It’s 2045, and time to recount the remarkable resolution of Whitefish’s long-term housing crisis. Today teachers, police officers, health care workers, and service employees can afford to live and raise families here.
For decades, city leaders spoke urgently, commissioned studies, conducted meetings, and produced jargon-heavy planning documents narrowly focused on controlling prices with deed restrictions. But zoning and price controls discouraged construction of affordable housing. Deed restrictions harmed buyers whose mortgage payments exceeded price-restricted resale values.
The turning point came when the city donated land and millions of dollars to a deed-restricted housing project that proved economically impossible. Even free land and public funding could not overcome the combined weight of zoning rules, building standards, and deed restrictions.
The community looked in a new direction. Over loud objections that it was destroying “community character,” the council adopted citywide zoning reform to remove unnecessary barriers to affordability. The “not-in-my-backyard” attitude that had checkmated affordability for decades lost its most useful weapon.
Determined to make entry-level housing economical, the city replaced 12 residential zones and multiple overlays with just one. It eliminated aesthetic-driven construction and landscaping standards, made most uses “by right,” cut setback requirements in half, and doubled residential density and height limits. It removed impact fees for housing units of 1,000 square feet or less.
With investment assistance from the Community Foundation, private donors created a loan guaranty fund to help lower-income buyers secure long-term financing for entry-level housing.

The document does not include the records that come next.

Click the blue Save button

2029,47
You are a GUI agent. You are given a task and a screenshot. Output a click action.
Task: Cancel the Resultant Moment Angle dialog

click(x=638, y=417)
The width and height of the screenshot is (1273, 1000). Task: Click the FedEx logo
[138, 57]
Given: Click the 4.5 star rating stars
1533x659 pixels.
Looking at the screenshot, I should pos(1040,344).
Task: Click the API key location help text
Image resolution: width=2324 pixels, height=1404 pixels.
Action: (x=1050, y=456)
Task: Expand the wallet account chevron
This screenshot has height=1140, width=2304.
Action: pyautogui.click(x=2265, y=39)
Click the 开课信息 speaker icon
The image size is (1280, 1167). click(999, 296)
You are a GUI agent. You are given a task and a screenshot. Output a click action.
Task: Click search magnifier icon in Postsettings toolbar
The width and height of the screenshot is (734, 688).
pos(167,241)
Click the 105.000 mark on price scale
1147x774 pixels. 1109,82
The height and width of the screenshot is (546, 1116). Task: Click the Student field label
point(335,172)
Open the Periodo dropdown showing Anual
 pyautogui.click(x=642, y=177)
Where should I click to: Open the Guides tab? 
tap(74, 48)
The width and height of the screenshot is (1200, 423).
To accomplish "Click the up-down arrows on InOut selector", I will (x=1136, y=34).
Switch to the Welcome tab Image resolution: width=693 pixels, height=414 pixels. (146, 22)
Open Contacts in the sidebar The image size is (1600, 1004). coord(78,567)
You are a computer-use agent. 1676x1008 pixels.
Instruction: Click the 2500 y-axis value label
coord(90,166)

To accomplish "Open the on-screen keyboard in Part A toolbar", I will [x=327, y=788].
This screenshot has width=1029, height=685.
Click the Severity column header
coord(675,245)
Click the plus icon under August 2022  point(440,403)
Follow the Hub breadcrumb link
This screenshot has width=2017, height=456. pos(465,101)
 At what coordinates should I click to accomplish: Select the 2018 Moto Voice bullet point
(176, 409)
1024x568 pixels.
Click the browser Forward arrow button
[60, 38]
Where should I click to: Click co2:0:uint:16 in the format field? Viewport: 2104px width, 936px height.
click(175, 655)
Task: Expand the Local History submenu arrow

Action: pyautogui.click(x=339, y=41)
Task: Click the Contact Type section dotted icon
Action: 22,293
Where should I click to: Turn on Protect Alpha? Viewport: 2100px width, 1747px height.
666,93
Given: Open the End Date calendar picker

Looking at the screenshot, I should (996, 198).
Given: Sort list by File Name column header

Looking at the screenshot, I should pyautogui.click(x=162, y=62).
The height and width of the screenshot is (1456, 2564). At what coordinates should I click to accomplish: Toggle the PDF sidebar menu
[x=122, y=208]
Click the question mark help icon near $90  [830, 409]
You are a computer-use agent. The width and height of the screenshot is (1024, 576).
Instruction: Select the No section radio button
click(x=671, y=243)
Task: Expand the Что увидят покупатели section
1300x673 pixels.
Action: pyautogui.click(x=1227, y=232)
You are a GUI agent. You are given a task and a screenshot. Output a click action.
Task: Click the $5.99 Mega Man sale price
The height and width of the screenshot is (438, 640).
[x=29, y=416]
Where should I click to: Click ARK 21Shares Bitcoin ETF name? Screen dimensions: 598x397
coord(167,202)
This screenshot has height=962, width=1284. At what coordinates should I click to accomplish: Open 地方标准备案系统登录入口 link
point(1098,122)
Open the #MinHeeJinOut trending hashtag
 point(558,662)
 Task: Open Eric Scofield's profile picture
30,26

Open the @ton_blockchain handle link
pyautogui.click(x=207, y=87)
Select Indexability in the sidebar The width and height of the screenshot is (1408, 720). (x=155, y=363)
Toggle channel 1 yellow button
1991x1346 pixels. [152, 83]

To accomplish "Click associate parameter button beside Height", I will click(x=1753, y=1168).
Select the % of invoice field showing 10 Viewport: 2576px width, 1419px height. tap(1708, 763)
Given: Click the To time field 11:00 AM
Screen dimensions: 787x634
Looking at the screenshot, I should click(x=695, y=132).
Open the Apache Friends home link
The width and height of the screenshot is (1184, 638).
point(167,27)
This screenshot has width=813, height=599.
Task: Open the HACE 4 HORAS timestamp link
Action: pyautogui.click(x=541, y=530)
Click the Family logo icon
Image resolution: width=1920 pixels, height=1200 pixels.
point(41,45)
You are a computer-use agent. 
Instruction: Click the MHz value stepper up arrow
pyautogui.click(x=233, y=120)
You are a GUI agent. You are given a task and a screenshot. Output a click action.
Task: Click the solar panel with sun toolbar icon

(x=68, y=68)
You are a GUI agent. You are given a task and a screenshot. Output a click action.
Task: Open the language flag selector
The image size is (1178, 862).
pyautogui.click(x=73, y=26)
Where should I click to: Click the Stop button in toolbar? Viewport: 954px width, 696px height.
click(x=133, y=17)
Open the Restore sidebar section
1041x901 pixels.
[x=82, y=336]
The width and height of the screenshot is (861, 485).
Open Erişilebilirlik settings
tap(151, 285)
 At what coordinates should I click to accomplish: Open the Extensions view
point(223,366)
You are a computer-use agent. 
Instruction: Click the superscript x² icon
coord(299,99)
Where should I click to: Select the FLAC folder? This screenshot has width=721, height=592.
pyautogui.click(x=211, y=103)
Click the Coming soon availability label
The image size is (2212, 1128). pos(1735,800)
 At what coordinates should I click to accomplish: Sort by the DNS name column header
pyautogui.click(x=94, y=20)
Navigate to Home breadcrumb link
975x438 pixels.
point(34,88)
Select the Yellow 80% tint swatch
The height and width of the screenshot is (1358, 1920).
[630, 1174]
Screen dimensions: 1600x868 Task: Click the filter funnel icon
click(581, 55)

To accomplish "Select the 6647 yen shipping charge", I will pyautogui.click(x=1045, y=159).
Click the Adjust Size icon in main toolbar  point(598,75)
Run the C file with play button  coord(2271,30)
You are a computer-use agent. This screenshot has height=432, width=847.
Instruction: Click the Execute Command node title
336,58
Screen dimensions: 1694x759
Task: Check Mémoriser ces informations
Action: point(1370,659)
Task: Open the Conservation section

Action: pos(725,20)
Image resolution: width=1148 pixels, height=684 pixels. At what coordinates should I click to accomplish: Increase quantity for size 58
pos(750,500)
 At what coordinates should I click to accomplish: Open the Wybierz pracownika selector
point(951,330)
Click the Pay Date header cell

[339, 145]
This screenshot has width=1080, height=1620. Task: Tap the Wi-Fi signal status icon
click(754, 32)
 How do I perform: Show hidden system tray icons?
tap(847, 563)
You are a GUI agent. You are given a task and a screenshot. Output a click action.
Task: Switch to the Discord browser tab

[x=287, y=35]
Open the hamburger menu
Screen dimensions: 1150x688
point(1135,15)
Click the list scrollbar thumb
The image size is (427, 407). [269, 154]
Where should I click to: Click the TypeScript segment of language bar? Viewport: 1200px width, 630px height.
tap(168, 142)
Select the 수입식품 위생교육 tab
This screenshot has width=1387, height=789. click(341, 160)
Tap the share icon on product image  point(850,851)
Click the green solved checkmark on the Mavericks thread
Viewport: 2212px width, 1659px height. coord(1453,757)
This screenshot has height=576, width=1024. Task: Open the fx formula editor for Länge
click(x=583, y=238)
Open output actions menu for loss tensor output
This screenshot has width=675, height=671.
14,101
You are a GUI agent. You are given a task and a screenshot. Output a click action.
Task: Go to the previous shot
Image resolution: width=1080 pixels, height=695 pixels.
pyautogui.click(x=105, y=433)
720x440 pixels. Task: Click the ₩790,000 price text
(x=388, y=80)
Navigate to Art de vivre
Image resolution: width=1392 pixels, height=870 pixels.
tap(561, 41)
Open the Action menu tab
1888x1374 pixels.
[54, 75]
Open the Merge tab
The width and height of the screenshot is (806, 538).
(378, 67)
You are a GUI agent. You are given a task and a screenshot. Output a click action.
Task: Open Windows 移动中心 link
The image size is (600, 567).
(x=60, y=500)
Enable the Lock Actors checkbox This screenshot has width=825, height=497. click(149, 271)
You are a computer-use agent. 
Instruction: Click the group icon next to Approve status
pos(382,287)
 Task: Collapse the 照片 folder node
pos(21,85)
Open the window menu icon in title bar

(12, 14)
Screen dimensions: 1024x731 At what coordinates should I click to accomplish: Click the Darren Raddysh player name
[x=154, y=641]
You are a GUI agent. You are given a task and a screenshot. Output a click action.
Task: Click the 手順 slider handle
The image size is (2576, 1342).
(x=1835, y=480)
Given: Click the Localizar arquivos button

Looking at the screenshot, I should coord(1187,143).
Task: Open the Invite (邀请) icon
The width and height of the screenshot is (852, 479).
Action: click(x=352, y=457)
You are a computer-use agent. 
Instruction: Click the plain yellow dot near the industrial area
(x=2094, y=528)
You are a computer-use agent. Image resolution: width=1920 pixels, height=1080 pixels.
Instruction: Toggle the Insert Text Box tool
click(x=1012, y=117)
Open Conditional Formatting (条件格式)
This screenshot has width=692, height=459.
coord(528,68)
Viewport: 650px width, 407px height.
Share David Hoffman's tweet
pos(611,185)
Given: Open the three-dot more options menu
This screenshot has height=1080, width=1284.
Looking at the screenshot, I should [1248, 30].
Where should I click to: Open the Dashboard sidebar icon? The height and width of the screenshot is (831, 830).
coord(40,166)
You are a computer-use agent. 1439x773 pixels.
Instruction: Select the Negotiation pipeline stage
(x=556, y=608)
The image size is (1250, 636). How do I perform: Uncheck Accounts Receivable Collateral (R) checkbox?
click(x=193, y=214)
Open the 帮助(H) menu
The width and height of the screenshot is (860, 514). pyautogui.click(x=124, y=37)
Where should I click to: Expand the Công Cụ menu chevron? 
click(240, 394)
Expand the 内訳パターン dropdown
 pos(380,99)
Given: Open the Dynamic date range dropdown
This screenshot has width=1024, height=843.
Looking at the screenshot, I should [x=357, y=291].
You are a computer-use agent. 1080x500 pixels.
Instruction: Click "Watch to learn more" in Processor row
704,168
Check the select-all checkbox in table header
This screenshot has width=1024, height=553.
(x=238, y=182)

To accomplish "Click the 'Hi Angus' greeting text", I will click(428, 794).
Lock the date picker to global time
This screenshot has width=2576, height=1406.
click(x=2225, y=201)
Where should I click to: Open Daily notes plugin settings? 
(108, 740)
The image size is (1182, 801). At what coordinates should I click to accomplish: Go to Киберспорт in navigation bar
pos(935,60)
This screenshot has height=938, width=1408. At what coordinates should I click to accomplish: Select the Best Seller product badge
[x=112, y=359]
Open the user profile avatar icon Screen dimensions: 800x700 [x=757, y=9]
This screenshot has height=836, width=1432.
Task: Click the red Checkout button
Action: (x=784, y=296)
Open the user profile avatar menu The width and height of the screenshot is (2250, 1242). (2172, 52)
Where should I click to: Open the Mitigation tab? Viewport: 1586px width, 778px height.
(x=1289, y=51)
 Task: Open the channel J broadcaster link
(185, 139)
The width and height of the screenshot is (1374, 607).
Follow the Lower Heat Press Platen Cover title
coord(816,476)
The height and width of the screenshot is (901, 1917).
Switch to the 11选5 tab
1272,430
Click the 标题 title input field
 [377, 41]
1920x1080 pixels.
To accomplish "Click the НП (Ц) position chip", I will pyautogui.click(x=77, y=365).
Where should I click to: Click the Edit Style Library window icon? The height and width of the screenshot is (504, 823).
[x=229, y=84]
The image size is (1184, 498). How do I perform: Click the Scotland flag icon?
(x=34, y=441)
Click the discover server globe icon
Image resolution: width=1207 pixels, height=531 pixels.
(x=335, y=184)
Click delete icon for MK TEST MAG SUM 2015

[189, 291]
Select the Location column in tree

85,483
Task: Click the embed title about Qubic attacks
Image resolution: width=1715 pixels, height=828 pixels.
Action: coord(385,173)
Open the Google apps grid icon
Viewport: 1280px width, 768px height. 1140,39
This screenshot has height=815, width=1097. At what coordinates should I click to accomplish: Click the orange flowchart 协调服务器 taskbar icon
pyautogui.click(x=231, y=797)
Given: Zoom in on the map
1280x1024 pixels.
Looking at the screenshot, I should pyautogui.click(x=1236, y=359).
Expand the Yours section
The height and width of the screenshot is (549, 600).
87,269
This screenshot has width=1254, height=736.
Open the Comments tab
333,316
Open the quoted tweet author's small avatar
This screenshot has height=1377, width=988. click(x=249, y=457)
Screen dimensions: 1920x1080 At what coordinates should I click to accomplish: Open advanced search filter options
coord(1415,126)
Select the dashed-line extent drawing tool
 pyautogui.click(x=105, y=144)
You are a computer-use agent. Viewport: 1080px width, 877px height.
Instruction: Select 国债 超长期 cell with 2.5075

Resale values stabilized as housing supplies grew, maintaining affordability without destructive deed restrictions.
Builders responded by constructing multi-story apartments and condominiums near downtown. Competition for tenants and buyers lowered prices, employers gained a stable workforce, and city tax revenues increased without higher rates.
A better community only awaited a better vision, one that understood the human cost of excessive regulation.